Characterization: The Basics (Part 1 of 2)

Building a character is harder than making a friend (which is not a small statement for an introvert to make). This is, of course, if you don’t make a habit of analyzing everything about your friends and their every action, which would be both presumptuous and rude, at the very least.

But that is exactly what you need to do to your characters. You need to understand their backstory, their goals, their weaknesses and their strengths. You need to know how and why they would react to varying circumstances. You need to know where they came from, where they are and where they’re going. Knowing the circumstances of their life allows you to place them in your story realistically.

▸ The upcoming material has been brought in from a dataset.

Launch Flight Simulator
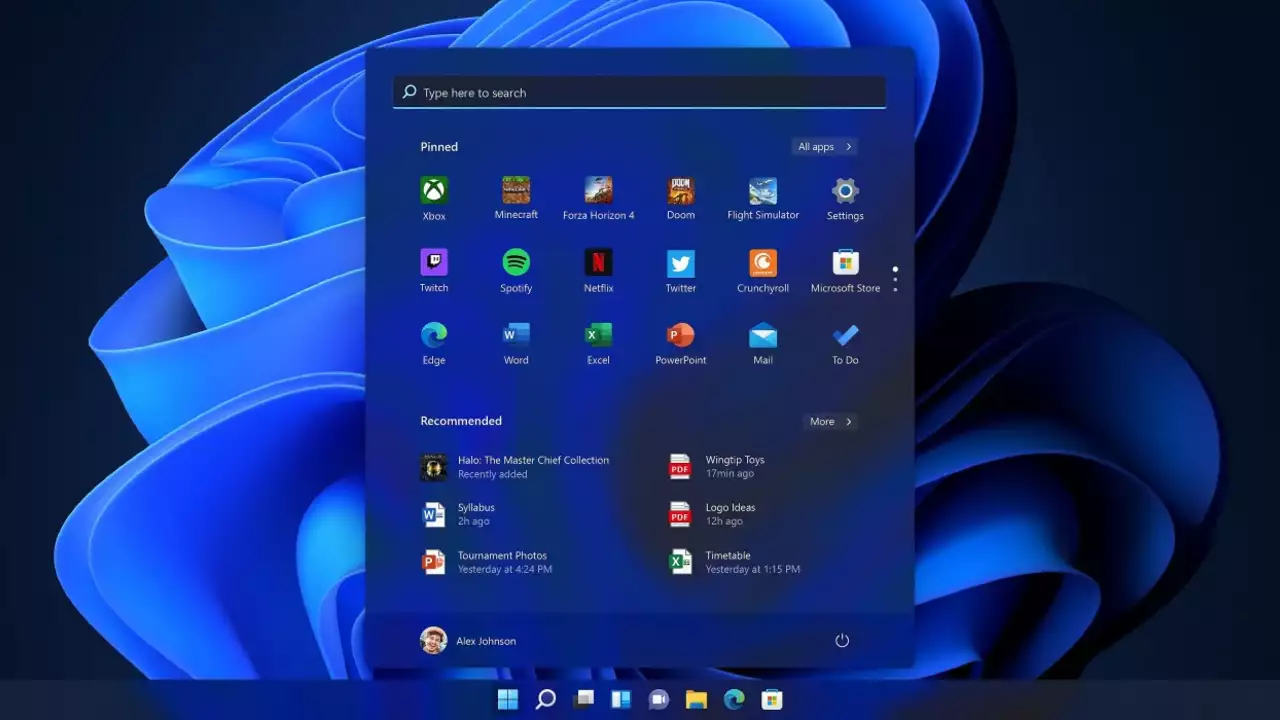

This means going beyond the surface details and diving into the psychology of the person, not with calculation and judgment, but with kindness, compassion and understanding. The point is to create your character as a whole person on the page. This doesn’t mean you will include everything in the story, but knowing the details will help define how your characters move about the setting and how they interact with everyone else within that world.

It’s best to work toward accepting the different characters for who they are, no matter whether villain or hero, side kick or minor character. Characters need to be individuals with multiple traits, backstory, motivation, biases and all the other things that make humans full people. The moment you assign superficial traits to a character you fail as a writer. And every character is important. If you have characters who serve no purpose, remove them. All of your characters, even those in the background, should serve the story in some capacity.

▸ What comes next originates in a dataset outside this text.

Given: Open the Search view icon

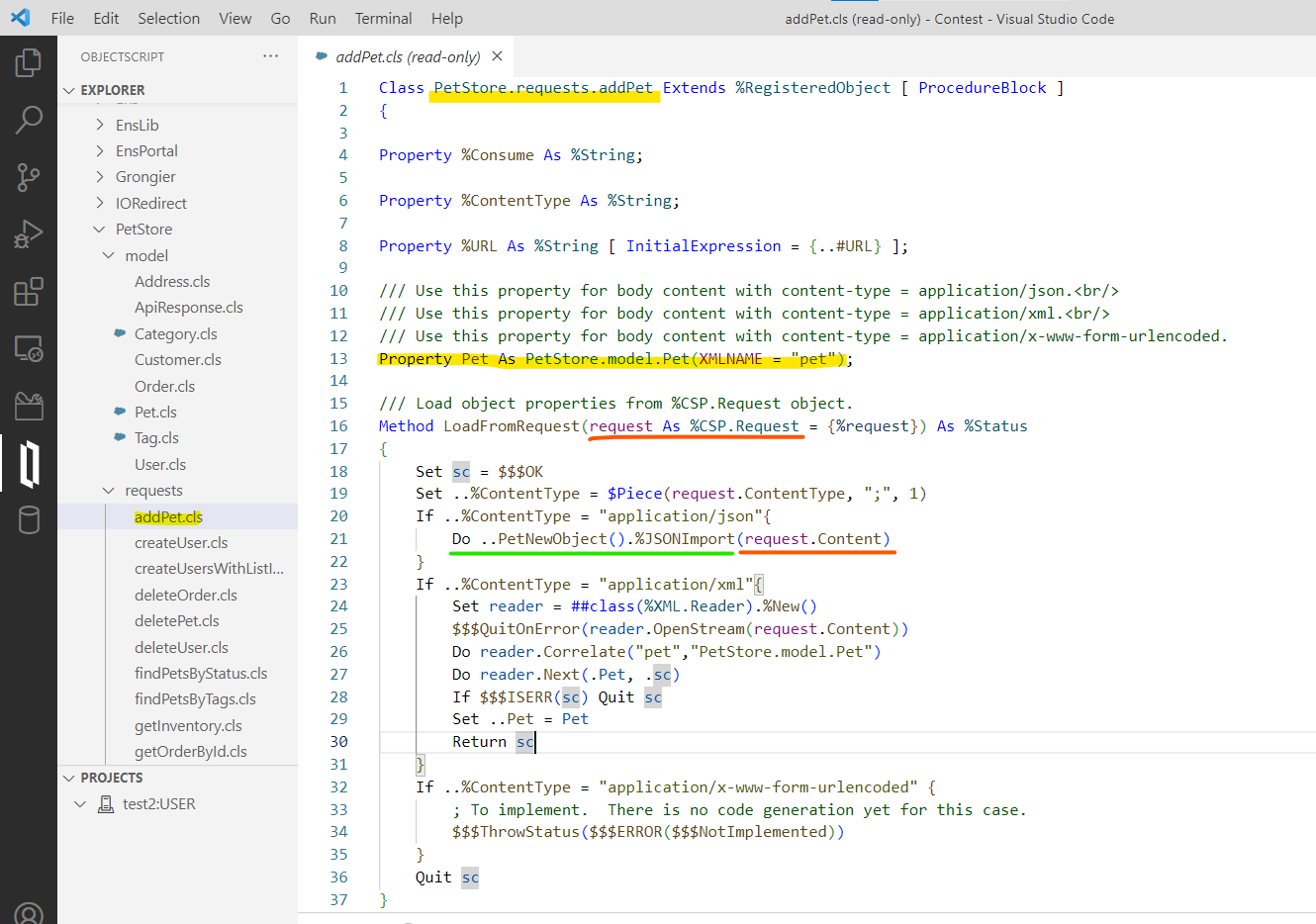Looking at the screenshot, I should coord(29,121).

Remember that people are contradictory. They believe things that sometimes don’t make sense or include flawed thinking. They make mistakes and take wrong turns. They love and hate. Regret and remember. Learn and forget. They are never the same. Even two characters who share a lot in common will be different just as two teenaged girls who are cheerleaders will be different from each other. They have to be because people are. Even when we join a group, we remain apart. We come to it with our own ideas and reasons. We want our own version of success from our efforts. But rarely is there a single motivation for the members of a group. And there is never a single member profile. Groups are varied behind the cause that binds them, which is why group mentality is such a fascinating dynamic.

The point is that people are complex. Characters need to be complex too. They need to be flawed, illogical (at times), and emotional. They need to be closely drawn—not broadly. There needs to be many parts to the whole—not a single trait that defines them. We are not what we wear, what we do, what skin we’re in. We are so beyond that.

People grow and evolve. Their opinions and choices change. Even their backstory changes as their perspective changes. Haven’t you ever been in a situation where something bothered you until you understood it? My uncle once told me a story about being in a college class where someone who sat behind him was constantly make clicking noises. It drove him nuts, that incessant clicking that never ended, until he learned it was from the braille machine being used by a blind student at the back of the class. It never bothered him again. Why? Because he understood the context.

Character without context is like defining someone by a single trait, which is superficial and a disservice to the individual. Context is what defines us. It’s the culmination of all of the factors that formed us. It’s why we react the way we do and the motivation for our actions, the trigger to our rage.

In the end, like in life, you will either like your individual characters or you won’t. They’re like people in that. Once you get to know them, beyond the basic traits you’ve assigned, you will react with them as you would with anyone. That’s okay. It’s natural. I feel that way about people too. It doesn’t matter whether someone is famous or a farmer, a scientist or a dropout, privileged or poor—I either like the person or I don’t. The individual traits or stereotypes never reveal the true person. You have to dig deeper than that to find the core of the person. You do that by listening to their backstory and trying to understand who they were then and who they are now. You have to listen and approach characters with kindness. (People too.)

As writers we have to explore all types of people. We have to get to know them and understand them beyond the color of their skin, the god they worship, the lifestyle they choose. And we have to do a whole lot better than tolerate our differences. As far as I’m concerned, the verb “to tolerate,” and all of its conjugations and forms, is the worst word in the English language, especially when used in conjunction with people. We shouldn’t work toward “enduring the existence of” anyone or thing. That is too low a bar. People and characters deserve far more than that. We need to understand or attempt to understand. Acceptance would be nice too.